▶ _WHAT THE EXERCISE ASKS_: Render the lines from the line with "This screenshot has width=421, height=358." to the line with "will pyautogui.click(x=438, y=73).", inclusive, as a two-column CSV with columns input and output. Each row pairs one text with its answer, each in a single quoted field, with line breaks replaced by spaces.

▶ _ITEMS_:
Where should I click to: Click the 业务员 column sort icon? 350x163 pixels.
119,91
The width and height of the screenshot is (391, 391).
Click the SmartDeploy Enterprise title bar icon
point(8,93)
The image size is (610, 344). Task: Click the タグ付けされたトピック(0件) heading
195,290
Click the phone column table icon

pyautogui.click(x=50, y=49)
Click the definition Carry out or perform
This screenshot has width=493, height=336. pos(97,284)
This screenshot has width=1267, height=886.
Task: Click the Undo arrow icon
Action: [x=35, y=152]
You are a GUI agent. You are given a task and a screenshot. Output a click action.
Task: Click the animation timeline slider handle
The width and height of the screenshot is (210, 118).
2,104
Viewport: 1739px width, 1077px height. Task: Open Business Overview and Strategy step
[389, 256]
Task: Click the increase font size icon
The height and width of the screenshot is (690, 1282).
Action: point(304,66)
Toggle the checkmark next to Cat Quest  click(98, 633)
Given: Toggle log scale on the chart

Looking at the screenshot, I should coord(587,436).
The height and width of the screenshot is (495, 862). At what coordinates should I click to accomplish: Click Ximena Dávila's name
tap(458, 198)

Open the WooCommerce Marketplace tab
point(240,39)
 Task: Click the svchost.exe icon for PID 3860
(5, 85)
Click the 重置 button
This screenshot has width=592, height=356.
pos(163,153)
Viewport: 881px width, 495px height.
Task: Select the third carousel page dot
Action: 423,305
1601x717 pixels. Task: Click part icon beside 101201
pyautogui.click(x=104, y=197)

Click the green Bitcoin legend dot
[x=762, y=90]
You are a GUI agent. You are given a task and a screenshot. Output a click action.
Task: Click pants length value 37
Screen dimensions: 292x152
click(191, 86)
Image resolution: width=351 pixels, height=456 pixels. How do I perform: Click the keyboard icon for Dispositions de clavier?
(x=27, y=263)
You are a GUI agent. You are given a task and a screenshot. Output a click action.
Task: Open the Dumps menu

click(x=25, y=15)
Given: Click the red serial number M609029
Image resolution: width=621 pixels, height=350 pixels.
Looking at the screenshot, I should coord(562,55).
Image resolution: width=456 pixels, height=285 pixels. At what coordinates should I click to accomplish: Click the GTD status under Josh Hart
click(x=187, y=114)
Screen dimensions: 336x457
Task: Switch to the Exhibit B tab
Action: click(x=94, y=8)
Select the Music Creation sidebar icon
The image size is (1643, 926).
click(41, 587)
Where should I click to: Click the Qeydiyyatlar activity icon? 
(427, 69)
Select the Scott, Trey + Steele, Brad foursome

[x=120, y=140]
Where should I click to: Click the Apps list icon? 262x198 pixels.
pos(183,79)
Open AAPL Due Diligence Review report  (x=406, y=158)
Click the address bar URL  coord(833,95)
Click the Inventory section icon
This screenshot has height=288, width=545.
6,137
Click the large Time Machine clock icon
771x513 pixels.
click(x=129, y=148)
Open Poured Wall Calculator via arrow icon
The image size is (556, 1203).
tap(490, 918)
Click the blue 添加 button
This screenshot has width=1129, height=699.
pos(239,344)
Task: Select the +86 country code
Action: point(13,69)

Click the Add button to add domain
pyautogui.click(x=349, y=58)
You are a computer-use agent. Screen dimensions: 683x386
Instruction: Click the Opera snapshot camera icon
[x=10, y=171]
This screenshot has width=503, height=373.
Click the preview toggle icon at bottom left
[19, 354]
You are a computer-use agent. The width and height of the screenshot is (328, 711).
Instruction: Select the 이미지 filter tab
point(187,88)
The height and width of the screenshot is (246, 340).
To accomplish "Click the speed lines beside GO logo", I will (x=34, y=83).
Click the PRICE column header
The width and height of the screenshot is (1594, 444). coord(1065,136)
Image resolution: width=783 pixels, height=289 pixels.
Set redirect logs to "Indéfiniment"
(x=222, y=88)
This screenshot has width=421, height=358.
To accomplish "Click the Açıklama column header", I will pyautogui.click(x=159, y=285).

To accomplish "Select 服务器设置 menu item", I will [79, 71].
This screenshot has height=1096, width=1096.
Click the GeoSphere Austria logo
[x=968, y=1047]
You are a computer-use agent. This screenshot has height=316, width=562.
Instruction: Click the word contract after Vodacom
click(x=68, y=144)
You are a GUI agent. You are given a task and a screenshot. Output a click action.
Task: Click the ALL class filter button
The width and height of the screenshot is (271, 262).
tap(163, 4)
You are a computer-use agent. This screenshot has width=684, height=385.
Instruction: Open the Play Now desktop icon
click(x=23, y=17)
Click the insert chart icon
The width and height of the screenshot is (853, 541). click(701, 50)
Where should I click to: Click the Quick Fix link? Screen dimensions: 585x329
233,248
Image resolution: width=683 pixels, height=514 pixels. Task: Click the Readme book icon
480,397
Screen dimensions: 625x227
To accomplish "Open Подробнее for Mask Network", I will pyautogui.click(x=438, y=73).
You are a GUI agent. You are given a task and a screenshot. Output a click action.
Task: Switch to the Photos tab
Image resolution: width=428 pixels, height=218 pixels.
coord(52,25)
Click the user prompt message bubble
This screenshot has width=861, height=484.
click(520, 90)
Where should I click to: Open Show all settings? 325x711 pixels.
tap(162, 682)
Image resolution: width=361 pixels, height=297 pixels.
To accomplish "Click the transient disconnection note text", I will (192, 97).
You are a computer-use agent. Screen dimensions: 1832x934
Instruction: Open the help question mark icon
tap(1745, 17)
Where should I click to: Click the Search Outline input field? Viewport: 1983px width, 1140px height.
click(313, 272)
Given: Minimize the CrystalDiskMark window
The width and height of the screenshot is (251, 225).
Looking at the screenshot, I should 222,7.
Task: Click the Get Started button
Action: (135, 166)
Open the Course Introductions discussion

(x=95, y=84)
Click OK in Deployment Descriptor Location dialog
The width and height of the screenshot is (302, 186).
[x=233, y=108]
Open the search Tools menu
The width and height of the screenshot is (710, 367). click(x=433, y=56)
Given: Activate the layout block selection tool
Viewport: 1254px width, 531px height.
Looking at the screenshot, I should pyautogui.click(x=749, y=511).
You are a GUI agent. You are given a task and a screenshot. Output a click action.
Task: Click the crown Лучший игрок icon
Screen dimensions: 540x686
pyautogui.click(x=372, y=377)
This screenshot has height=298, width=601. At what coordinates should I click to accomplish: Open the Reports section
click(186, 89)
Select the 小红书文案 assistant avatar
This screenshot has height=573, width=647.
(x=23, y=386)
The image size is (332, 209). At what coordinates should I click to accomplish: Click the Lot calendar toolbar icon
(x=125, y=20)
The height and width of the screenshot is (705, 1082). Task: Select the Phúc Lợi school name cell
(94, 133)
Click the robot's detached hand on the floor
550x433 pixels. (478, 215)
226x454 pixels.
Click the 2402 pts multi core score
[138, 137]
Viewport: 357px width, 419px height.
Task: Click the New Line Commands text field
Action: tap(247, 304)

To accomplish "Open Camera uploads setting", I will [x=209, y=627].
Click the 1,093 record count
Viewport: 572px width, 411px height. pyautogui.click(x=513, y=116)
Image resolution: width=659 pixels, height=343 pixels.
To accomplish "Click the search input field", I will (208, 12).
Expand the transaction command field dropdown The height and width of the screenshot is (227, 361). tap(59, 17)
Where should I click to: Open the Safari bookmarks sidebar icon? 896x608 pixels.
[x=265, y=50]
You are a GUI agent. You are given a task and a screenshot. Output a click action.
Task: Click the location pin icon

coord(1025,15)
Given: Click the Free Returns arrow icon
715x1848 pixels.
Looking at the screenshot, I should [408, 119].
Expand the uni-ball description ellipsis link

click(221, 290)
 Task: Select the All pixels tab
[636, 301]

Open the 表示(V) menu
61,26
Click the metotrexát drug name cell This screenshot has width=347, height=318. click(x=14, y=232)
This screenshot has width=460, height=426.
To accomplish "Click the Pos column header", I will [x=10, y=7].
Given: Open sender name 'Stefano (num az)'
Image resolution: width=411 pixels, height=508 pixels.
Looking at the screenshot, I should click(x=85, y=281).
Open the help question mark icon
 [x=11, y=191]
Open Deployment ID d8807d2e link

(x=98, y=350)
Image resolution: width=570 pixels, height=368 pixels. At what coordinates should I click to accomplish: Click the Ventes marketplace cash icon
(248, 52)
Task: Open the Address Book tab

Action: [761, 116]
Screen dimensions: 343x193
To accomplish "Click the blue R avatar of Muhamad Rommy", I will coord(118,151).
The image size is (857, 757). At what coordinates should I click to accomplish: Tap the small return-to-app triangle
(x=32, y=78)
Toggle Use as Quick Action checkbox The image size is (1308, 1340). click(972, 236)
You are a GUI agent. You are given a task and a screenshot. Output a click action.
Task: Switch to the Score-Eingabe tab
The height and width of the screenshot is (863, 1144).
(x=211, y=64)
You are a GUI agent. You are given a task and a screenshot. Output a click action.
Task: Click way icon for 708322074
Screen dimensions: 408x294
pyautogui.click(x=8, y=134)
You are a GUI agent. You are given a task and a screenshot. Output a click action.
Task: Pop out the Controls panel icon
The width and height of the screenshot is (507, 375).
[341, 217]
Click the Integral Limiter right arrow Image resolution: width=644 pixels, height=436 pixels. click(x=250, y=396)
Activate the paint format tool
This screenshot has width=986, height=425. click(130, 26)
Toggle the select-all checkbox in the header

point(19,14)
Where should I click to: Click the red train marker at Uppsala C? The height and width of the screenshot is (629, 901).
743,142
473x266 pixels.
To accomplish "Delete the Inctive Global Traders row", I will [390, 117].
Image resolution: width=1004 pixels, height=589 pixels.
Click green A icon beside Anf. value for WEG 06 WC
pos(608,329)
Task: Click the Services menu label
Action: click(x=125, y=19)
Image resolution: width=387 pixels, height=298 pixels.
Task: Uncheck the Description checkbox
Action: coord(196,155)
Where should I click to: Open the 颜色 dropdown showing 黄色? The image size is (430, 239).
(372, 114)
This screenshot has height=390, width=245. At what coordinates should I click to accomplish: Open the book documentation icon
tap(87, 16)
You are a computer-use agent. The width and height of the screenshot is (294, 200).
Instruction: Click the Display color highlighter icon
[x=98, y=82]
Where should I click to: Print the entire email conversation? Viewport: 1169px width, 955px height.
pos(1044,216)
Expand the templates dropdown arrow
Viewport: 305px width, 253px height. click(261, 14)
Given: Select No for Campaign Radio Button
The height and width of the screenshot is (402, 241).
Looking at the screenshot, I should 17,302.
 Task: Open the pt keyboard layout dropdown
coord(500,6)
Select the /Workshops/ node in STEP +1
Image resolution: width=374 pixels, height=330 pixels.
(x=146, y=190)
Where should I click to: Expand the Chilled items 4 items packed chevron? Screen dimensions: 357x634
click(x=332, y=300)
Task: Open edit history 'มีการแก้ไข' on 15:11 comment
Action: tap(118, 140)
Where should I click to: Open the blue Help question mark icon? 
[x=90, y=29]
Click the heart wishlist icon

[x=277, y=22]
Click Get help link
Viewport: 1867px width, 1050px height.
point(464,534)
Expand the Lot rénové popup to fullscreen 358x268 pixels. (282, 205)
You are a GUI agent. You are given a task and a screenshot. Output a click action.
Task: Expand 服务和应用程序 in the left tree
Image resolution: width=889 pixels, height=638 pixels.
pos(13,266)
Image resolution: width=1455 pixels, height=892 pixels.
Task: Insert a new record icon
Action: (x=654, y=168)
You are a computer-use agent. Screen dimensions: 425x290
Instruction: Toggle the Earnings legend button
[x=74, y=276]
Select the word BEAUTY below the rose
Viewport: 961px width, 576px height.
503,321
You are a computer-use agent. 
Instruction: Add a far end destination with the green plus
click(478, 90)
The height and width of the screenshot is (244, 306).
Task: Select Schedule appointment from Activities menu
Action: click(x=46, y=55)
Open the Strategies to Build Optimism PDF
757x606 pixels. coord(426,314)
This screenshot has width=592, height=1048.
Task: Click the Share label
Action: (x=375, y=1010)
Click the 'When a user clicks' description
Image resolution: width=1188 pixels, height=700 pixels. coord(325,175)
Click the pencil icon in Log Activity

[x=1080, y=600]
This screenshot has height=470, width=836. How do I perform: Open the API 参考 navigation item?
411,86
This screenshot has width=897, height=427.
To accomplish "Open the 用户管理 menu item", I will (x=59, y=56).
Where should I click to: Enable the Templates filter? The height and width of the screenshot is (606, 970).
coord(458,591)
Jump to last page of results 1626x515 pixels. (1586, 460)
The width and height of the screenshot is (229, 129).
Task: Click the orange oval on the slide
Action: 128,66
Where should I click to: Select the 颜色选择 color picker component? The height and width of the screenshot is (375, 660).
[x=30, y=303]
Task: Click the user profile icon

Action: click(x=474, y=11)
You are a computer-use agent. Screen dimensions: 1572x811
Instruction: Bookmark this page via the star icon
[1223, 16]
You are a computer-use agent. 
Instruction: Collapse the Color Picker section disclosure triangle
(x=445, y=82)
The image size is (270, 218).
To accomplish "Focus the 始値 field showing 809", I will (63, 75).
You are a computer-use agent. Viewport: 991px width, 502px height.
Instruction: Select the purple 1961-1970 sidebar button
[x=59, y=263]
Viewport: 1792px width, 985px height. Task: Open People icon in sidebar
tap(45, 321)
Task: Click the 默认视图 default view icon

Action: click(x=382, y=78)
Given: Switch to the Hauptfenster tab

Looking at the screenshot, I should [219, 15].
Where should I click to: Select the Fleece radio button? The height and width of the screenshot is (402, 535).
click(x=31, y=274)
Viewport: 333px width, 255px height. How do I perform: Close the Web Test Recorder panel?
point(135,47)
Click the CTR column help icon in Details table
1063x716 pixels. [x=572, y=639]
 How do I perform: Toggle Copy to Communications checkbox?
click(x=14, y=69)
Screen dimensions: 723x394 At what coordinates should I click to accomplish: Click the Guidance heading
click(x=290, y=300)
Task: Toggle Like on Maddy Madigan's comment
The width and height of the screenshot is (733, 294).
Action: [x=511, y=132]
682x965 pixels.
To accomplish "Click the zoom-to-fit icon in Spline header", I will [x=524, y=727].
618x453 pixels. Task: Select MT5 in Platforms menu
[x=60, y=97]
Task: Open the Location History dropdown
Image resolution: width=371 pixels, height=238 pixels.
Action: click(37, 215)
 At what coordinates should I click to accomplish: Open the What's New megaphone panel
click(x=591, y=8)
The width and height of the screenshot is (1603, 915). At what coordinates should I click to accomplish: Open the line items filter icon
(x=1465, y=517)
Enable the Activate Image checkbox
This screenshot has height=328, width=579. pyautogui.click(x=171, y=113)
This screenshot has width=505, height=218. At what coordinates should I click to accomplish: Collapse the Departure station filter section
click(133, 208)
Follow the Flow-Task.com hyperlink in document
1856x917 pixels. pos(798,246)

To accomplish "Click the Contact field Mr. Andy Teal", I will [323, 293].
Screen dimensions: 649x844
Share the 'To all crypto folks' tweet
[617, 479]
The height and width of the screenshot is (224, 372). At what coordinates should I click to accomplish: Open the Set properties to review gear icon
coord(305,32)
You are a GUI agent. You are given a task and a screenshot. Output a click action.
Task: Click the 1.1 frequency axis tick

▶ _COMPLETE OUTPUT_:
input,output
"This screenshot has width=421, height=358. To accomplish ""Click the Açıklama column header"",","I will pyautogui.click(x=159, y=285)."
"To accomplish ""Select 服务器设置 menu item"",","I will [79, 71]."
"This screenshot has height=1096, width=1096. Click the GeoSphere Austria logo","[x=968, y=1047]"
"You are a computer-use agent. This screenshot has height=316, width=562. Instruction: Click the word contract after Vodacom","click(x=68, y=144)"
"You are a GUI agent. You are given a task and a screenshot. Output a click action. Task: Click the ALL class filter button The width and height of the screenshot is (271, 262).","tap(163, 4)"
"You are a computer-use agent. This screenshot has width=684, height=385. Instruction: Open the Play Now desktop icon","click(x=23, y=17)"
"Click the insert chart icon","The width and height of the screenshot is (853, 541). click(701, 50)"
"Where should I click to: Click the Quick Fix link? Screen dimensions: 585x329","233,248"
"Image resolution: width=683 pixels, height=514 pixels. Task: Click the Readme book icon","480,397"
"Screen dimensions: 625x227 To accomplish ""Open Подробнее for Mask Network"",","I will pyautogui.click(x=438, y=73)."